## Work instructions
Could you transcribe every record below exactly, leaving out any pictures?

## Pixel coordinate grounding data
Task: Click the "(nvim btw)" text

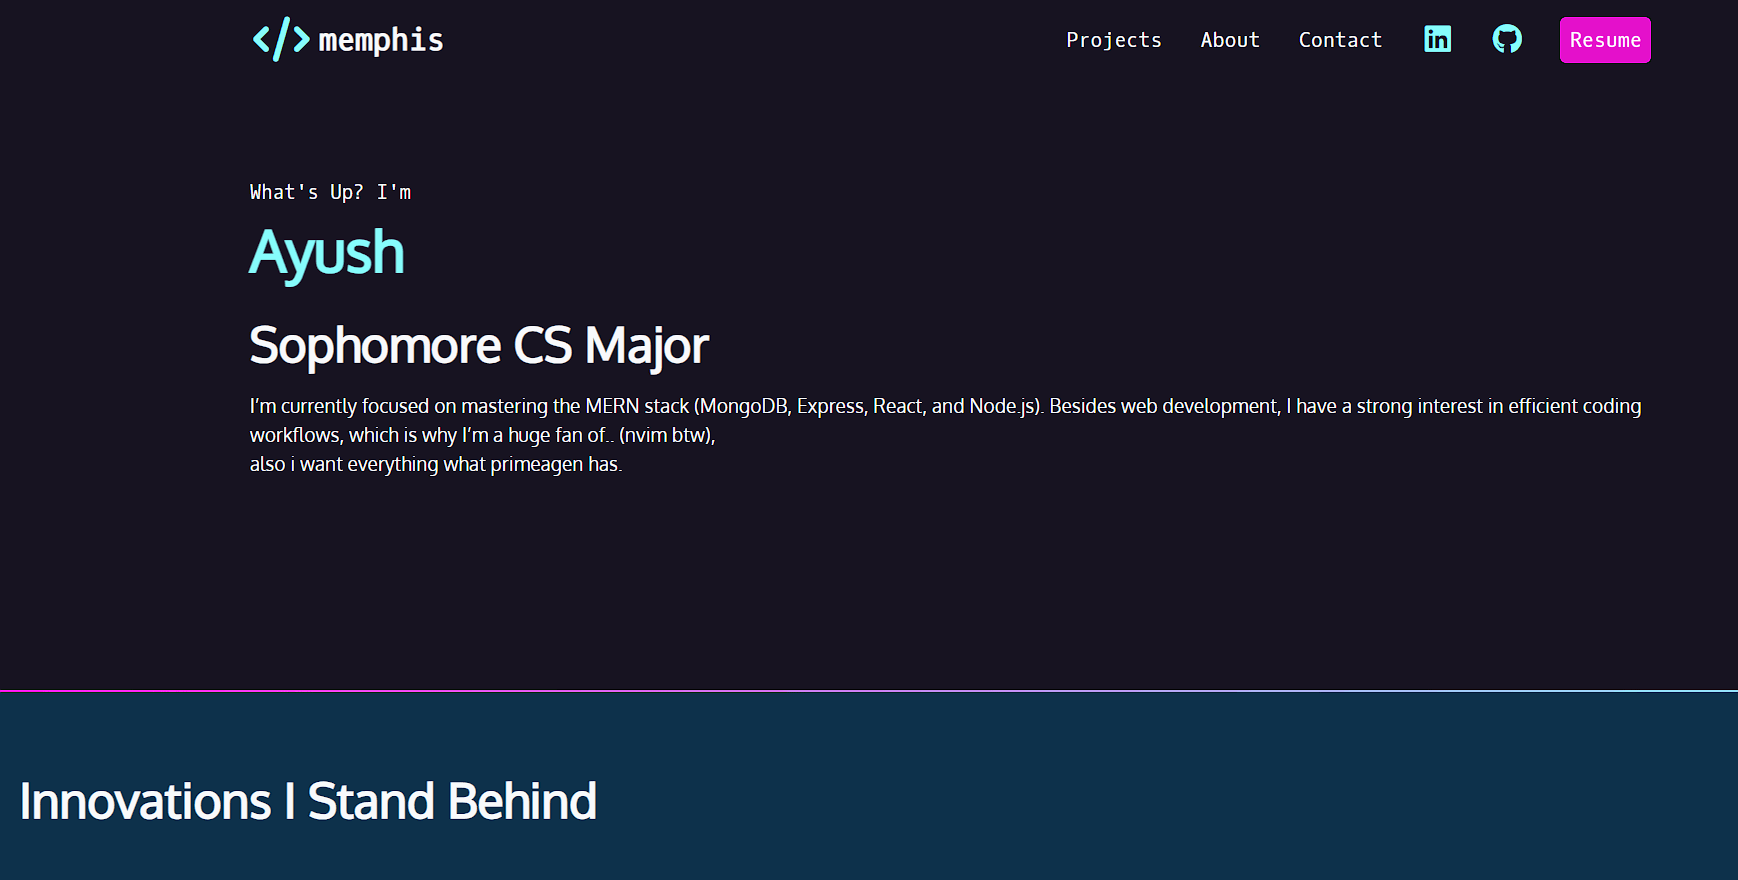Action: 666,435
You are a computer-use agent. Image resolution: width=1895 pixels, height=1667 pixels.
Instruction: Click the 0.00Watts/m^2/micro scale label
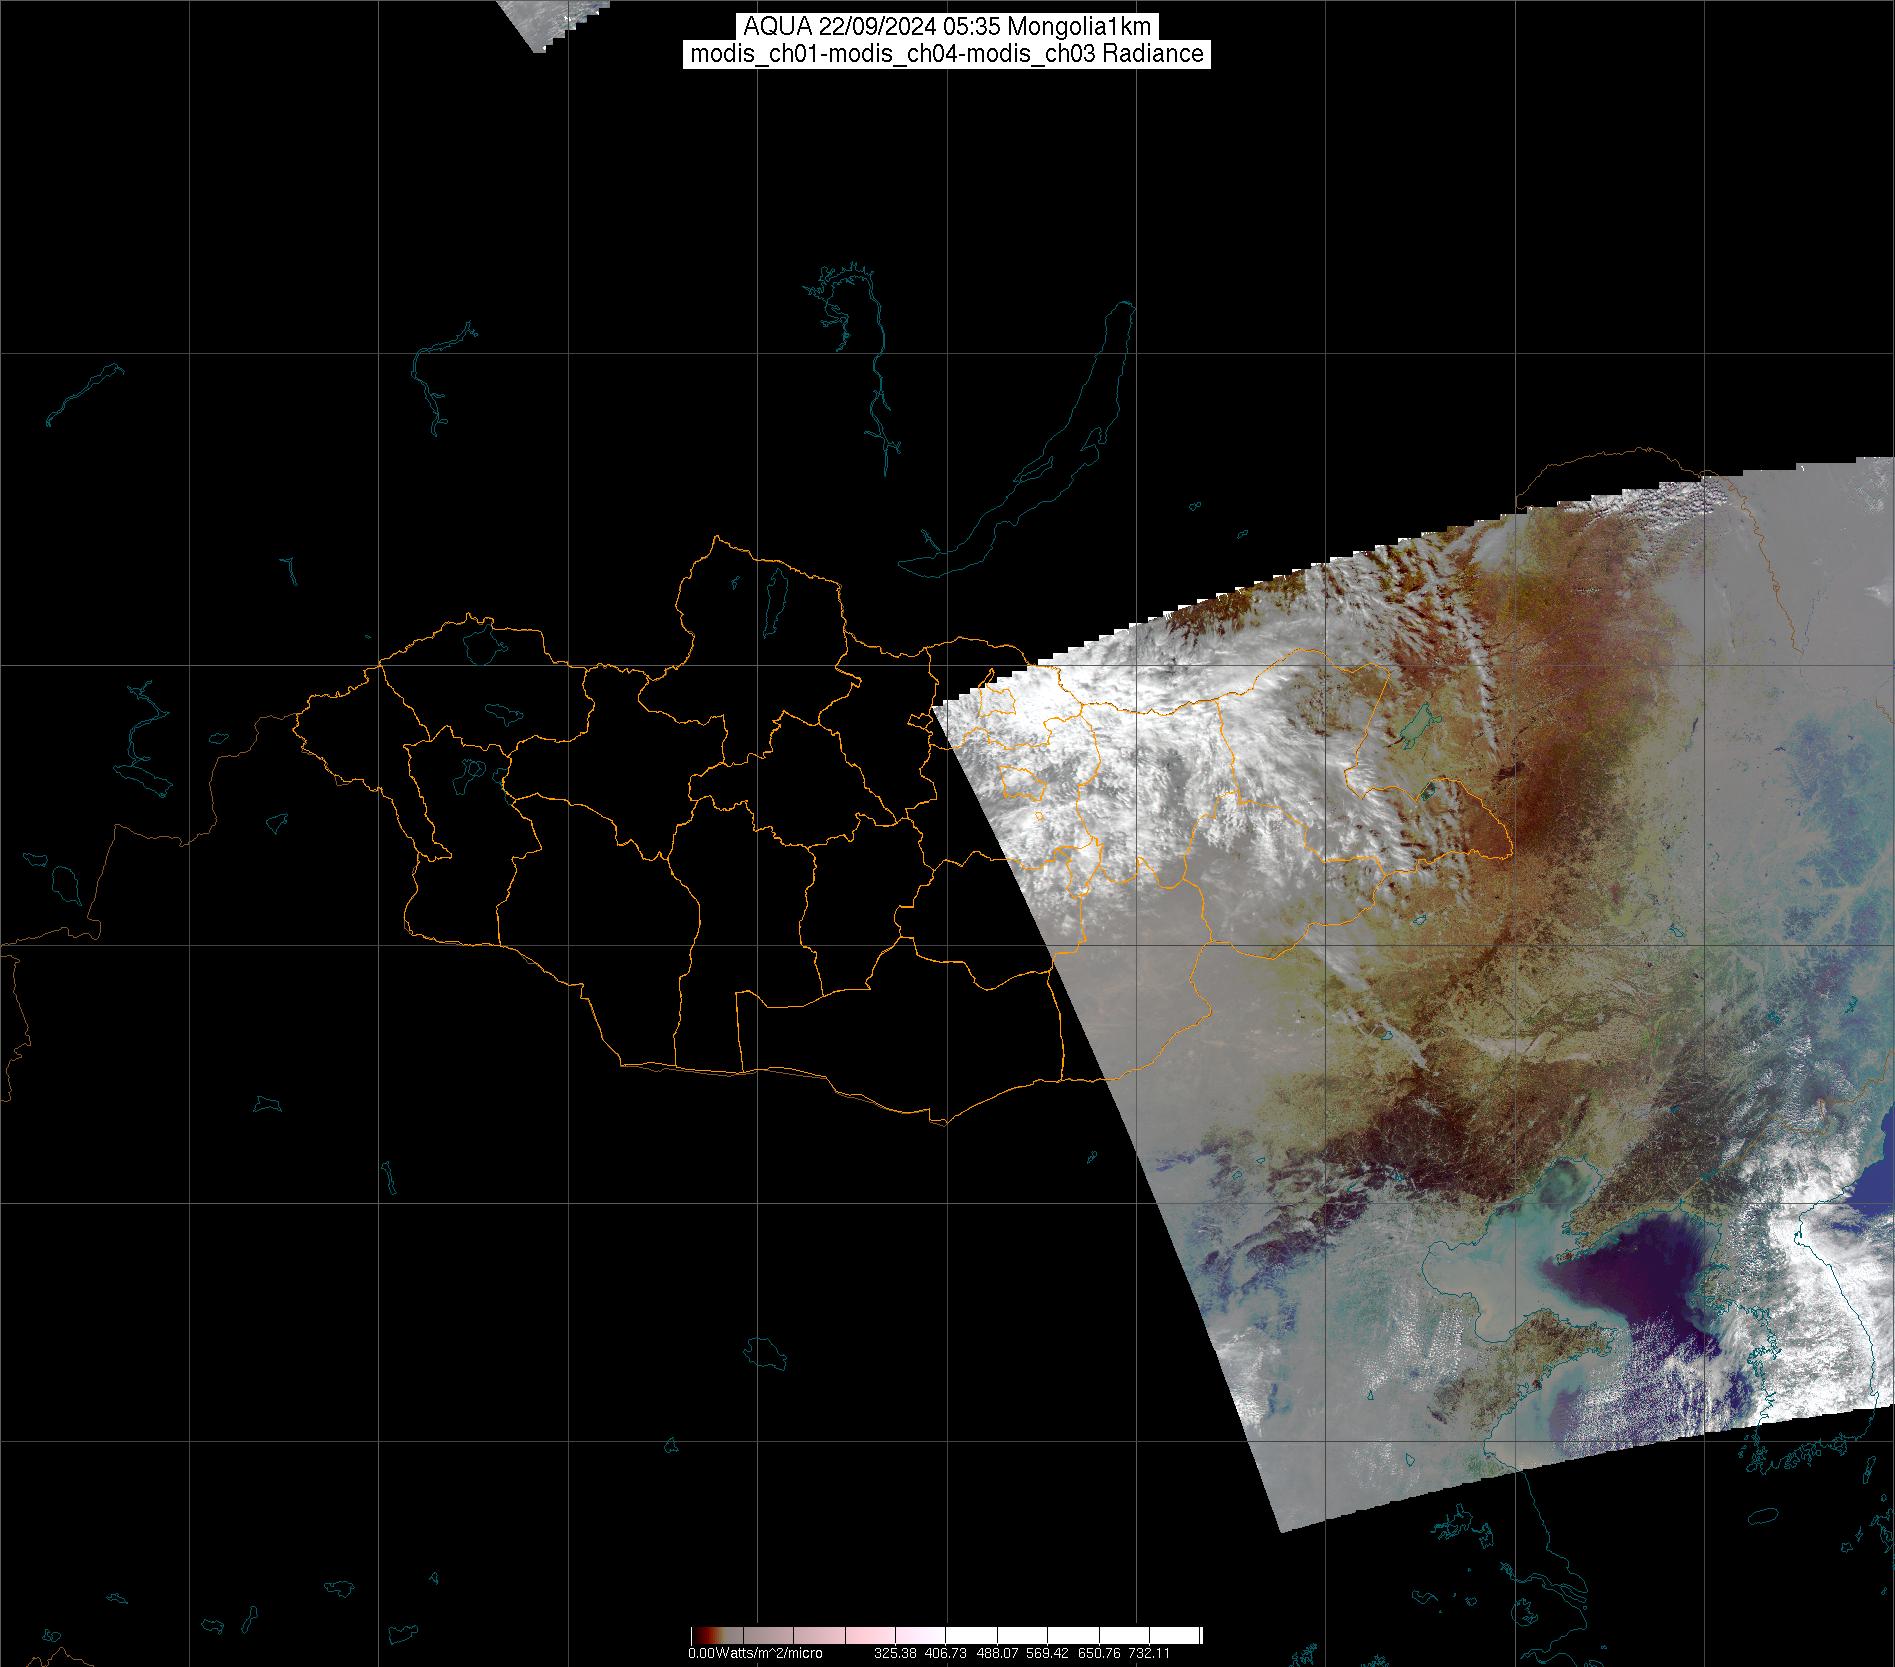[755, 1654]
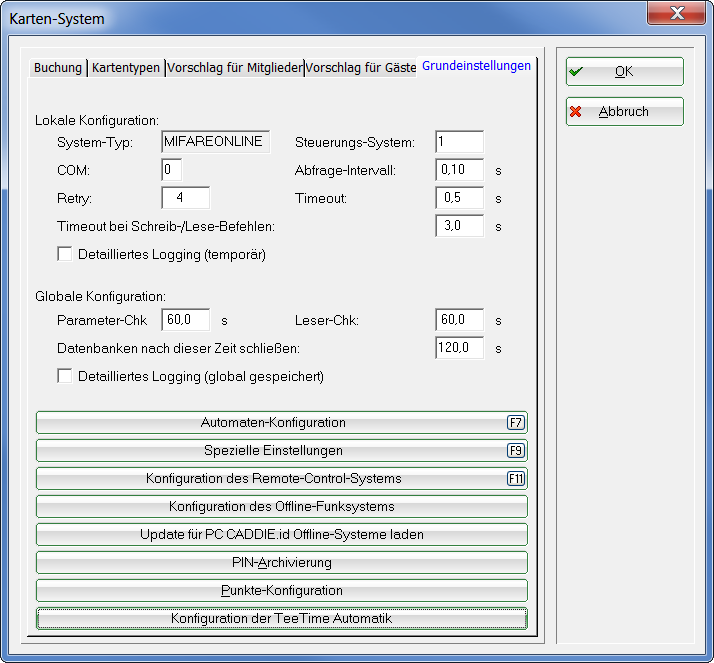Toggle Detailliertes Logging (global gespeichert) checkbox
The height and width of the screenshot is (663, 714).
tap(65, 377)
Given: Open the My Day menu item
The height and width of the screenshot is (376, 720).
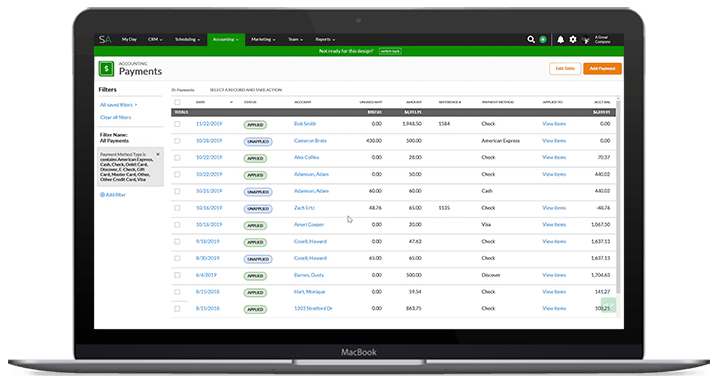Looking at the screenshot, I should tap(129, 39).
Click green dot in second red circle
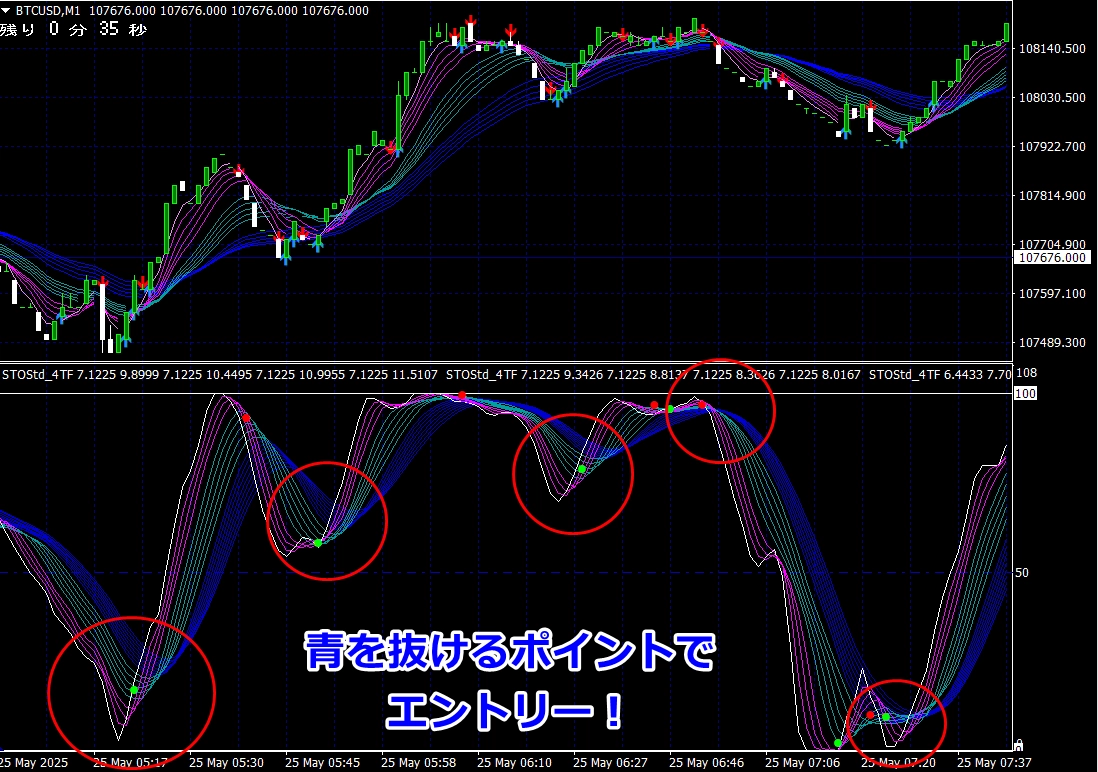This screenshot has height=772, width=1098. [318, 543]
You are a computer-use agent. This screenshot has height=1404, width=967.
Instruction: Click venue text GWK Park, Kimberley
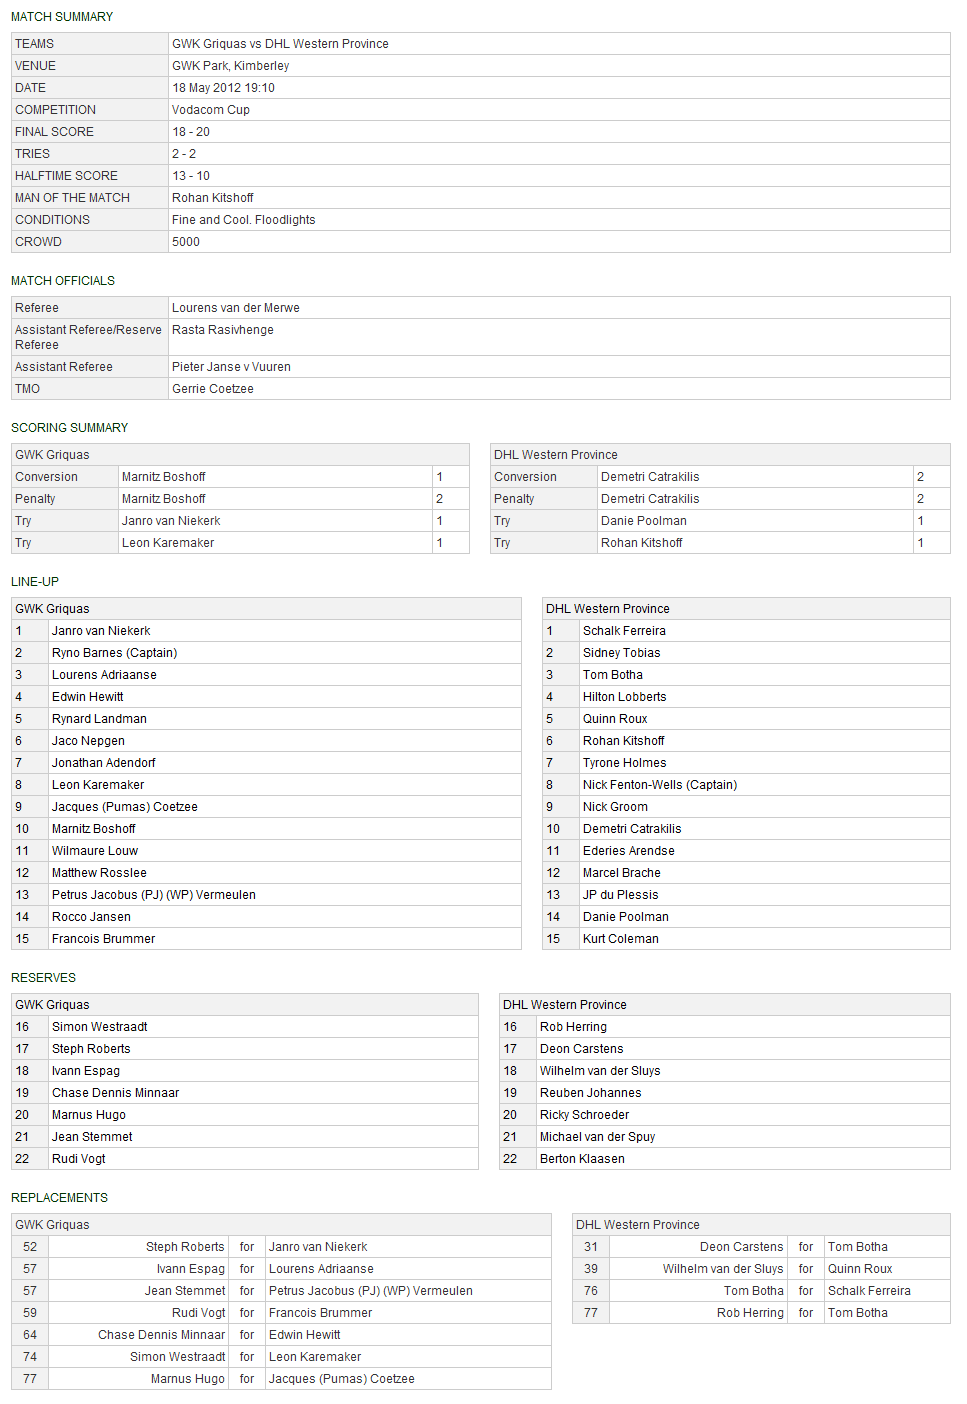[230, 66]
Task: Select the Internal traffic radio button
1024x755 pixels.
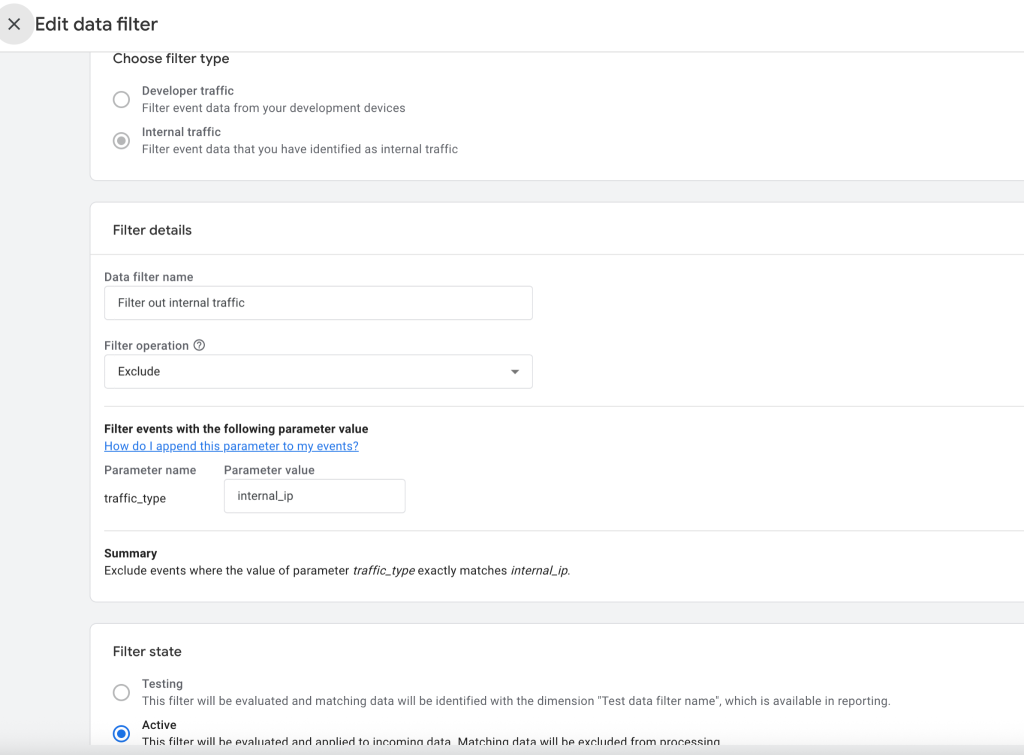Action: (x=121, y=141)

## Problem solution
Task: Click the "(nvim btw)" text

Action: 666,435
You are a computer-use agent. Image resolution: width=1895 pixels, height=1667 pixels.
Instruction: Click the 0.00Watts/m^2/micro scale label
[755, 1654]
Toggle Detailliertes Logging (global gespeichert) checkbox
The height and width of the screenshot is (663, 714).
tap(65, 377)
Given: Open the My Day menu item
The height and width of the screenshot is (376, 720).
Looking at the screenshot, I should tap(129, 39).
Click green dot in second red circle
This screenshot has height=772, width=1098. [318, 543]
You are a computer-use agent. This screenshot has height=1404, width=967.
Instruction: Click venue text GWK Park, Kimberley
[230, 66]
Task: Select the Internal traffic radio button
1024x755 pixels.
Action: (x=121, y=141)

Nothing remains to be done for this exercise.